O apelo que A.P.F., 20 anos, de Londrina, queria publicar esta semana na Folha, foi a forma encontrada para tentar se livrar das drogas. Viciado em crack há cerca de dois anos, o rapaz diz que está decidido a se recuperar, mas sabe que somente boa vontade não resolve. ‘‘Preciso me internar’’, afirma, com convicção.
Morador da zona oeste de Londrina, A.P.F. fuma maconha desde os 12 anos. A primeira vez que experimentou crack, numa roda de amigos, estava com 18. ‘‘Um amigo estava com uma lata (usada para fumar crack), ofereceu e eu aceitei’’, conta. ‘‘Foi bom, eu gostei’’, revela.
Segundo o rapaz, ao experimentar o crack, deixou a maconha de lado. ‘‘Troquei por uma droga mais forte’’, observa. No início, o consumo de crack acontecia somente aos finais de semanas, depois foi se intensificando. O papelote, ao preço de R$ 5,00 era adquirido com facilidade, afirma. ‘‘É como comprar pão na padaria’’, compara.

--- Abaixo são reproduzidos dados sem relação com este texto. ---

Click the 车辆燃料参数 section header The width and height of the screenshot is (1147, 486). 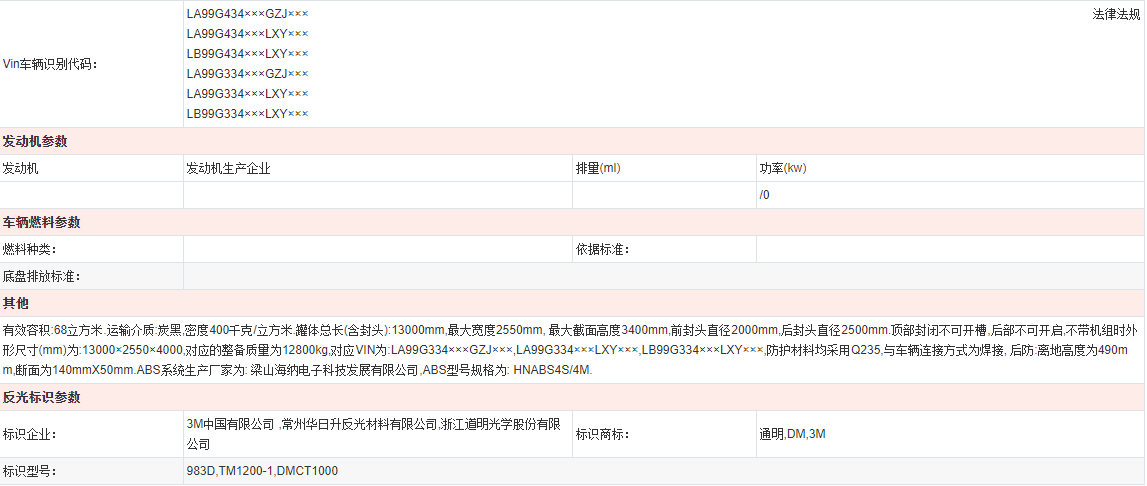pos(42,222)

A.P.F. conta que chegou a consumir drogas até mesmo durante o horário de trabalho. ‘‘Sempre fiz escondido, nunca me chamaram a atenção por causa disso’’, afirma. Atualmente, ele está desempregado e revela que gastou parte do dinheiro da rescisão de contrato com drogas - mais de R$ 700,00 em menos de duas semanas. ‘‘A gente usa o primeiro papelote e não quer mais parar. Enquanto tem dinheiro, vai consumindo’’, afirma.
À procura de crack, o rapaz foi várias vezes a favelas, passou por uma batida policial e foi roubado pelos próprios traficantes. ‘‘Eles encostaram o revólver em mim, pegaram o meu dinheiro e falaram para eu ir embora’’, relata.

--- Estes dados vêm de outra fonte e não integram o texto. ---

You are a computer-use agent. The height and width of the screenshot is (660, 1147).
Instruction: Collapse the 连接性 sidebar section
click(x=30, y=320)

Alto e muito magro, A.P.F. conta que emagreceu cerca de 20 quilos por causa da droga - ‘‘a droga substitui a comida’’, diz - e perdeu muitos amigos. ‘‘Eles se afastaram, ninguém gosta de ficar perto de viciados’’, constata.
A gota d’água, afirma A.P.F., para decidir parar com o vício, foi há alguns dias, quando estava sem dinheiro para comprar mais drogas. ‘‘Vi a bolsa da minha mãe na sala e roubei R$ 15,00’’, conta. À noite, quando voltou para casa, encontrou a mãe chorando. ‘‘Não aguentei, comecei a chorar também e decidi procurar ajuda’’, relata.

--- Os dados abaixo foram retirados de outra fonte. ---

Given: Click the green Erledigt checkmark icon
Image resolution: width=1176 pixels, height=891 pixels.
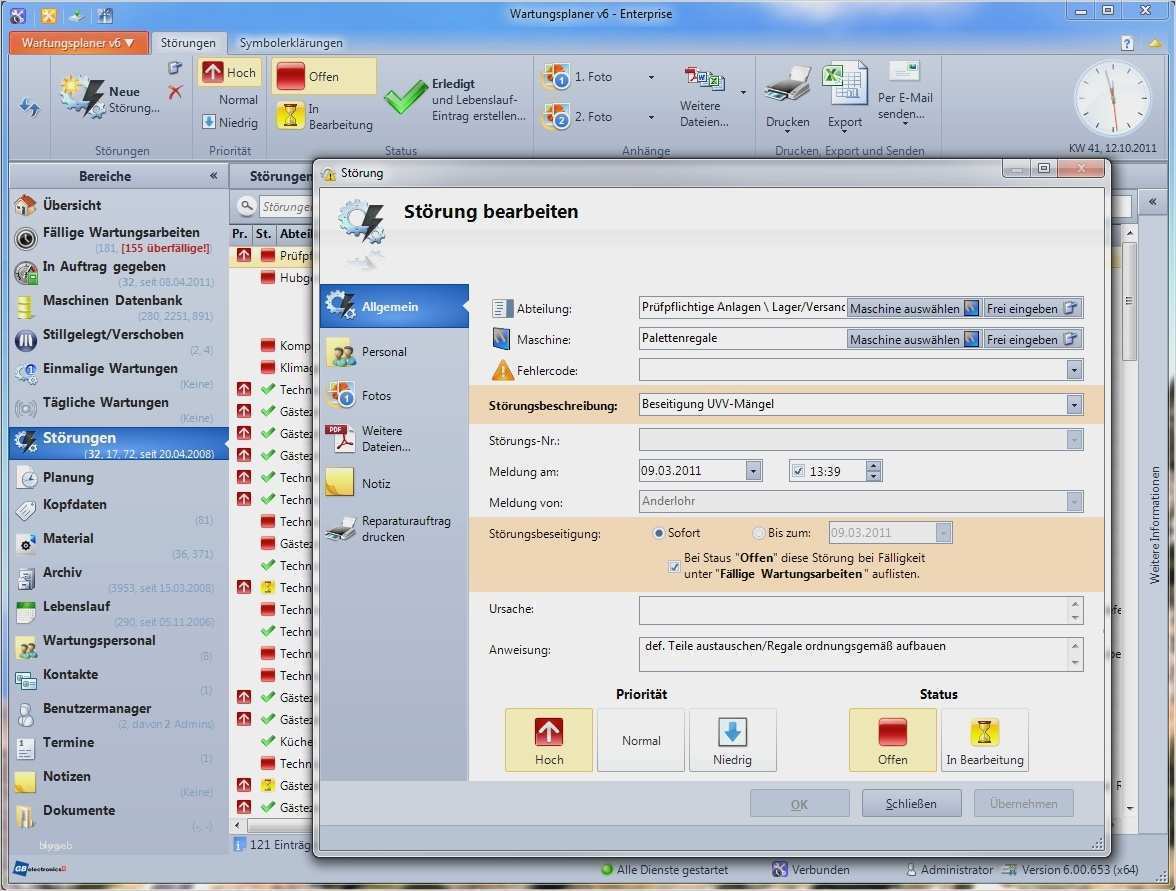Looking at the screenshot, I should pos(406,100).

A.P.F. afirma estar disposto a se internar em uma clínica para recuperação de drogados, mas diz não ter dinheiro. ‘‘Não sei quanto tempo tenho que ficar internado, mas tenho boa vontade e quero largar as drogas. E não me importo se a internação for fora de Londrina’’, conta. O rapaz informa que está há quatro dias sem consumir crack, mas confessa que se tivesse dinheiro, gastaria com drogas.